Protofeminists in the United States organized before the Seneca Falls convention as part of the suffrage, abolition, and other movements. Gender equality movements were practiced within the Haudenosaunee (Iroquois) nations long before America was colonized. Some have come to recognize the beginning of the feminist movement in 1832, as American Anti-Slavery Society (AASS), and The Connecticut Female Anti-Slavery Society formed as early as 1833. By the year 1837, 139 AASS societies were formed across the nation. The first national AASS convention was held in New York City in 1837. During the first convention, it was debated whether black women could participate. By the second and third conventions, demands were heard which saw to it that conventions were open to African American leadership and membership participation. On the evening of the second convention held in Philadelphia Hall, after the meeting adjourned and the attendees left, a violent mob burned down the hall. The issues discussed included the vote, oppression, and slavery, and laid the basis for future movements.

On November 15, 1895, Elizabeth Cady Stanton wrote an address describing how, in her perspective, the Seneca Falls Convention  "... was the first woman's rights convention ever held in the world ... a declaration was read and signed by most of those present, and a series of radical resolutions adopted." Stanton's recollection prompted historians since the 1950s to attribute the Seneca Falls Convention in 1848 (at which the Women's Suffrage Movement began in the United States) as the earliest North American Feminist Movement. The convention met annually for fifteen years thereafter. Attendees drafted the Seneca Falls Declaration of Sentiments, outlining the new movement's ideology and political strategies.

The earliest North American and European international women's organizations were the International Council of Women, established in 1888 in Washington, DC, US. The term Feminist Movement was coined in the late nineteenth century to distinguish the Feminist Movement from the Women's Movement, allowing for inclusion of male feminists. The new movement thus prompted the likes of male feminists George Lansbury of the British Labour Party to run for political candidacy on the feminist ticket in 1906. As the awareness of feminist movements evolved, transnational feminism and nationalist feminist movements established themselves worldwide. Priorities and ideas vary based on the political or cultural positions of the women in the area where each movement originates. General topics of feminist coalition politics include lack of legal rights, poverty, medical vulnerability, and labor. These political issues are often organized around division by class, caste, ethnicity, religion, sexuality, nationality, and age. Early
Russian nationalist feminist activists founded the All-Russian Union for Women's Equality in 1905, allowing women to vote and allowing co-education. In 1931, the All-Asian Women's Conference was held in Lahore in what was then British India. This meeting is one example of the time period which "demonstrated the networking of women across various divides". The spirit of the conference can be understood as International or Global feminist.

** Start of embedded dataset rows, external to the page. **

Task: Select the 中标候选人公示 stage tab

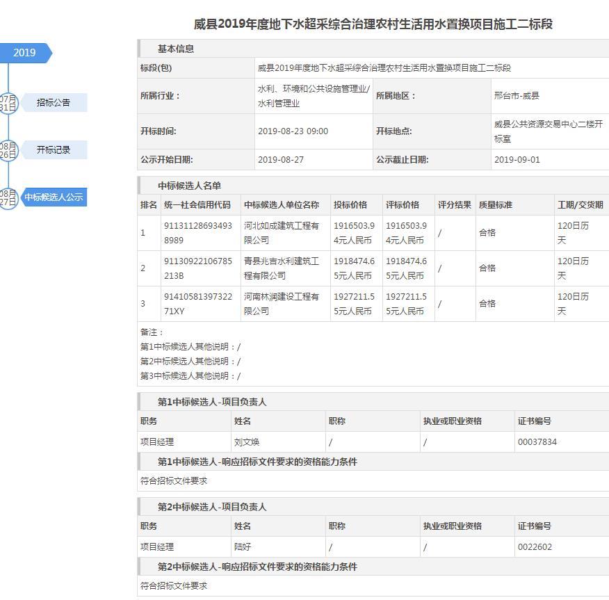Action: pos(54,197)
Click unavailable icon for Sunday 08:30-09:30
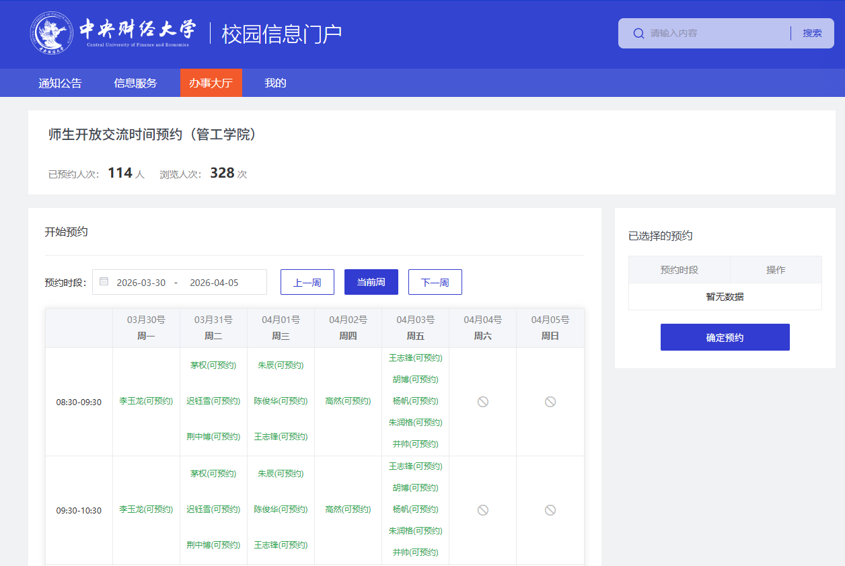 (550, 402)
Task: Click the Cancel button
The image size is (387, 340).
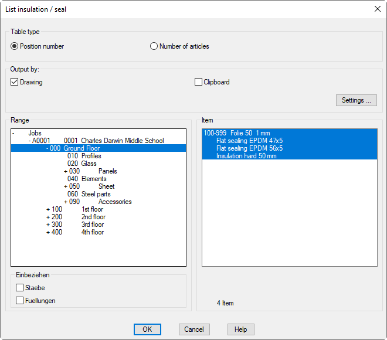Action: (194, 329)
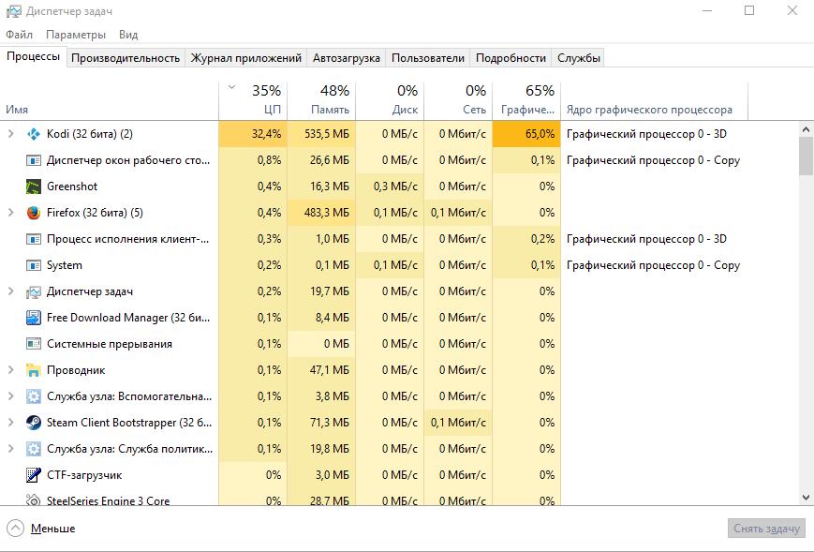Open the Параметры menu
Viewport: 814px width, 552px height.
tap(76, 35)
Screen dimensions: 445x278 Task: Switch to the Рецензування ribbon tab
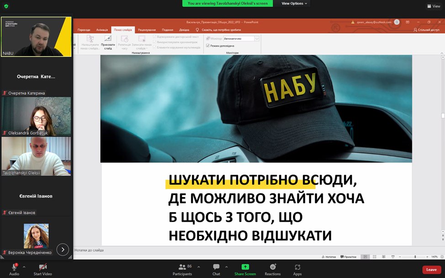147,30
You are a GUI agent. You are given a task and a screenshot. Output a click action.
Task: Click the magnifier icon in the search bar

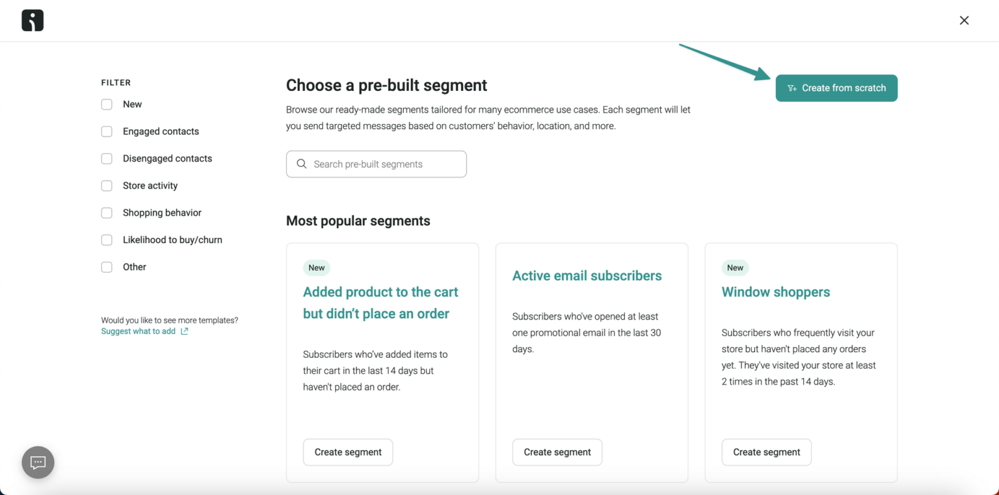click(x=301, y=164)
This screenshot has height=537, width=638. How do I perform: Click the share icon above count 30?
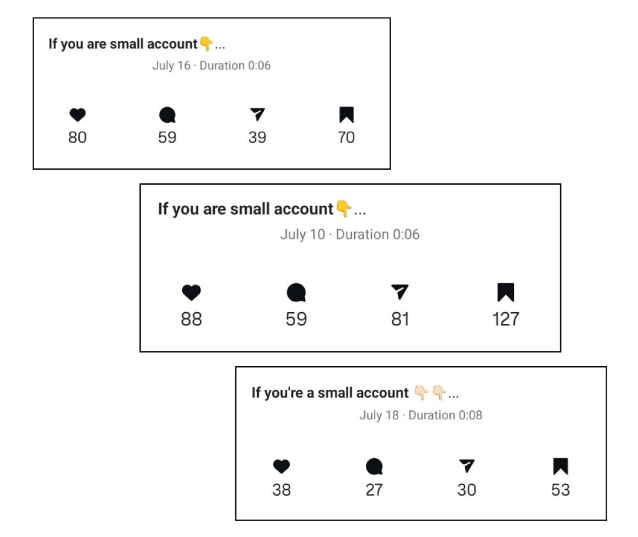pos(467,466)
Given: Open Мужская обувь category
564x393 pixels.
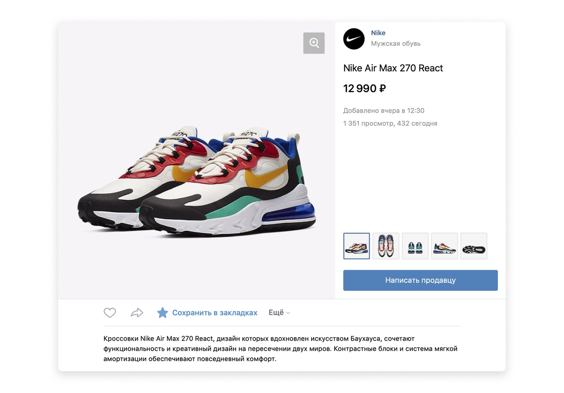Looking at the screenshot, I should point(396,44).
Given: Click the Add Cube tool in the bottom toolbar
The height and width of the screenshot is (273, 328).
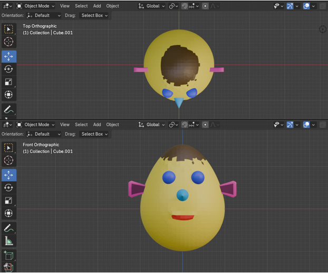Looking at the screenshot, I should click(8, 256).
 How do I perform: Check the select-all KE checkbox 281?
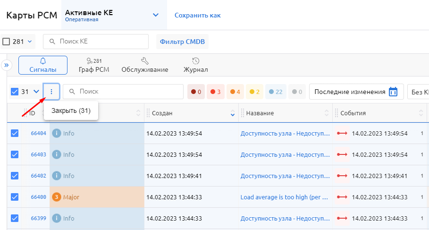6,42
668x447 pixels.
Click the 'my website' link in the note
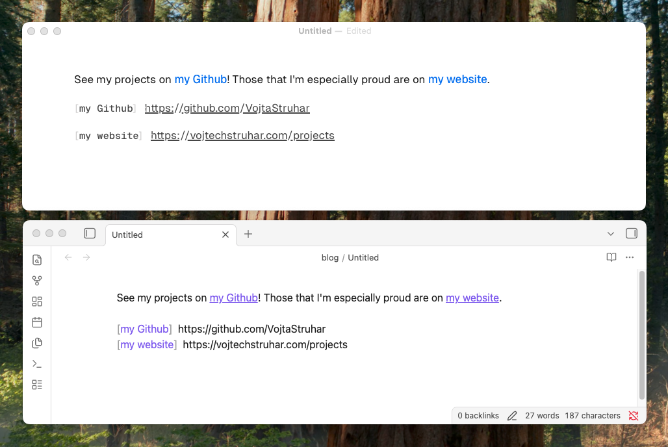coord(472,298)

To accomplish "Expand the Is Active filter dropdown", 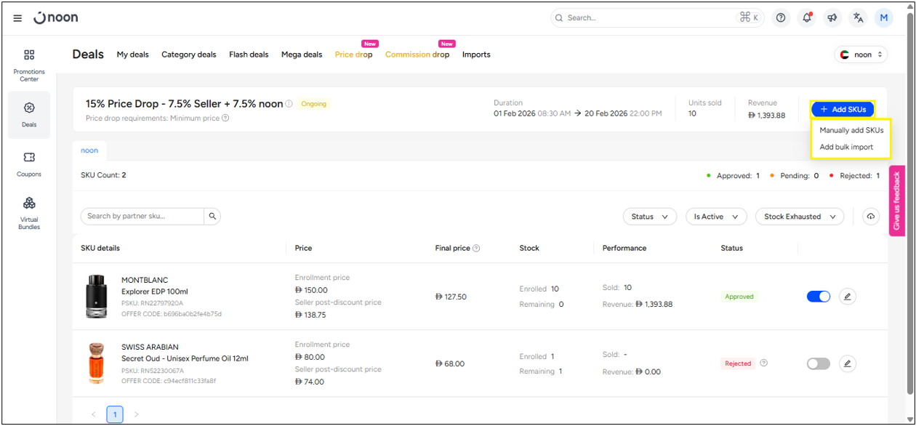I will (716, 217).
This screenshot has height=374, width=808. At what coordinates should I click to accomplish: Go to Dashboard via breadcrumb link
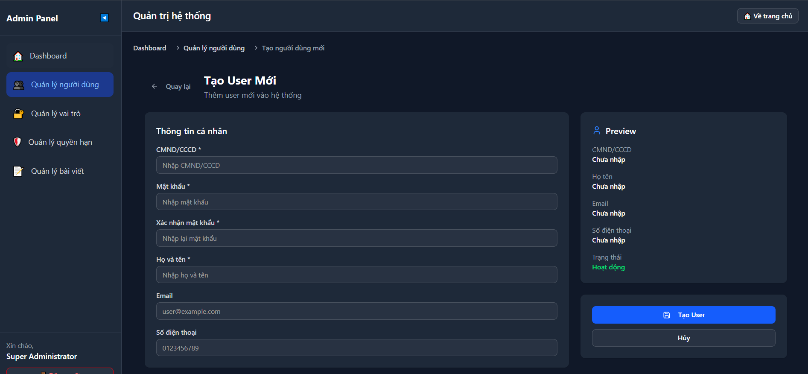(x=149, y=48)
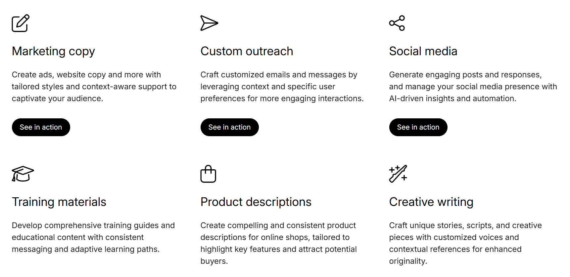Click the paper plane send icon
This screenshot has height=277, width=570.
209,23
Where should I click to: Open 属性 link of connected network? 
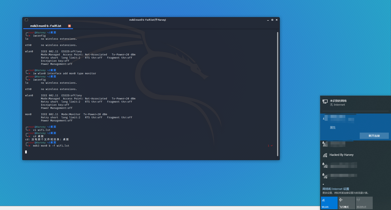pyautogui.click(x=333, y=127)
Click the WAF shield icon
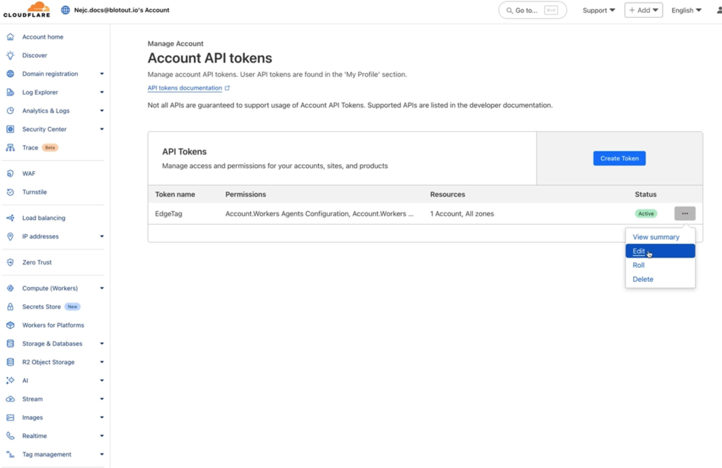 point(10,173)
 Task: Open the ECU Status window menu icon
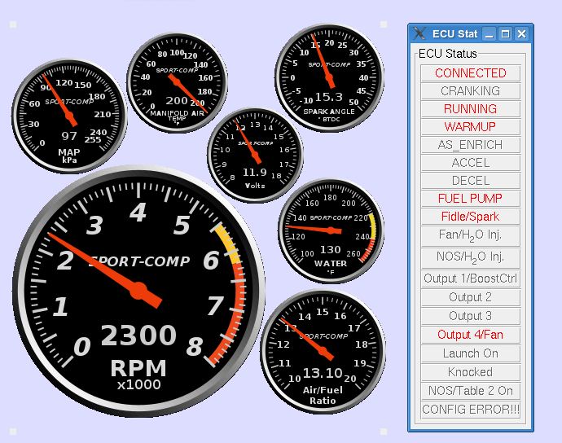coord(420,33)
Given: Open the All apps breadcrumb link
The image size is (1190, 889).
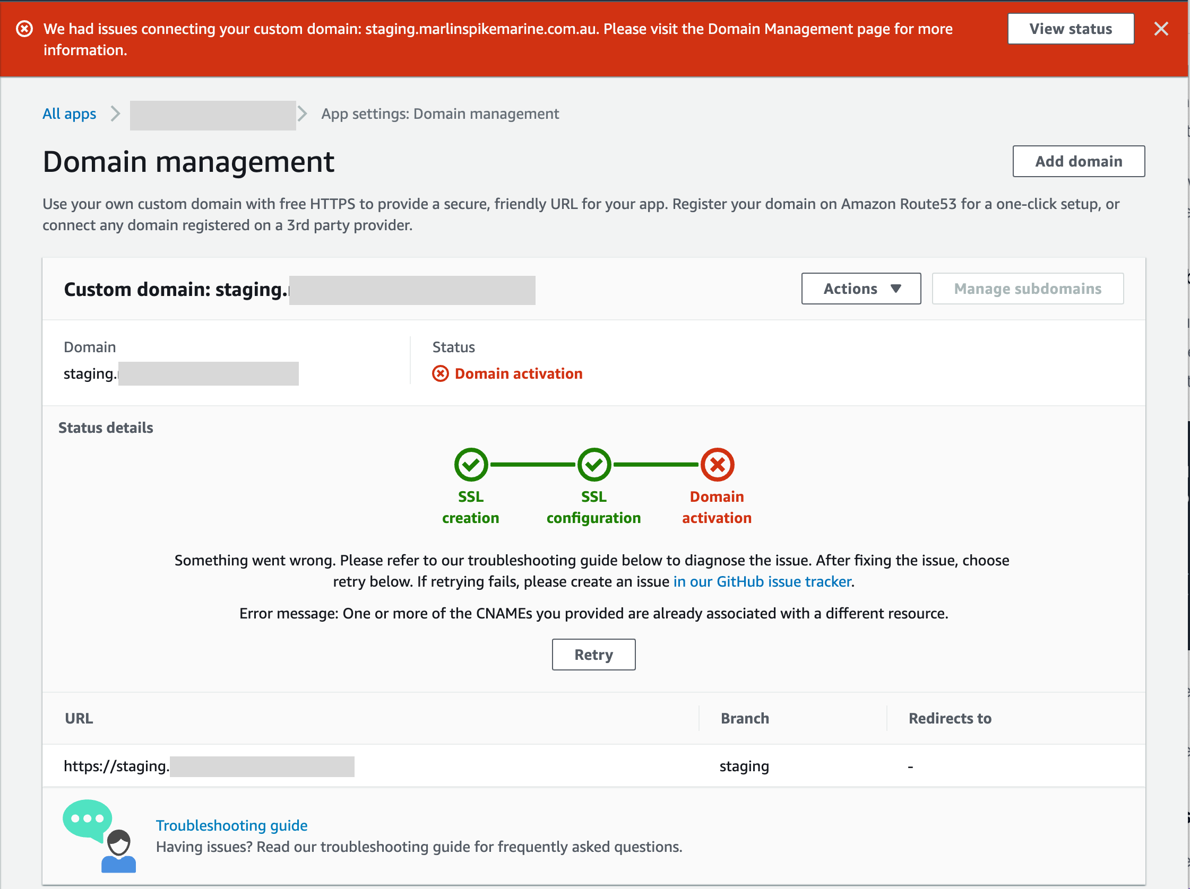Looking at the screenshot, I should 69,113.
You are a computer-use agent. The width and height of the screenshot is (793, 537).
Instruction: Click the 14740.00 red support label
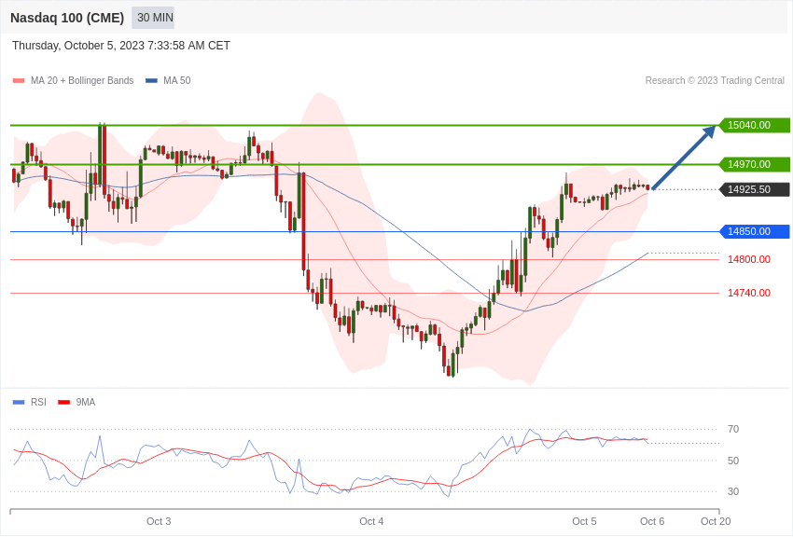(x=749, y=293)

=== Pre-feminism society ===

The feminist movement has been an ongoing force throughout history. There is no way to determine the exact date when the feminist movement was first thought up, because women have been writing on the topic for thousands of years. For instance, the female poet from Ancient Greece, Sappho, born in roughly 615 BC, made waves as an acclaimed poet during a time when the written word was conducted primarily by men. She wrote poetry about, among other things, sexuality.

There have been four main waves of feminism since the beginning of the feminist movement in Western society, each with their own fight for women's rights.  The first in the wave was in the 1840s. It was based on Education, right to property, organizational leadership, right to vote, and marital freedoms. The second wave was in the 1960s. It was based on gender issues, women's sexual liberation, reproductive rights, job opportunities for women, violence against women, and changes in custody and divorce laws. The third wave was in the 1990s. It was based on individualism, diversity, redefined what it meant to be a feminist, intersectionality, sex positivity, transfeminism, and postmodern feminism. Lastly, the fourth wave began in the 2000s, and is currently still in progress. It has been based around female empowerment, body shaming, sexual harassment, spiritual concerns, human rights, and concerns for the planet. The feminist movement continued during the periods between waves, just not to the extent of the four large motions.

The first documented gathering of women to form a movement with a common goal was on 5 October 1789, during the French Revolution. The event was later referred to as the Women's March on Versailles. The gathering was based on a lack of food, high market prices, and the fear of another famine occurring across France. On that day, women along with revolutionaries, had planned to gather in the market. Once gathered, the crowd stormed the Hotel de Ville (the City Hall of Paris) where weapons were being stored. The armed crowd then marched to the Palace of Versailles to draw King Louis XVI's attention to the high prices and food shortages. For King Louis XVI's remaining time on the throne, he stopped fighting the Revolutionaries. The march signaled a sort of change of power, showing that there is power in the people, and diminished the perception that the monarch was invincible.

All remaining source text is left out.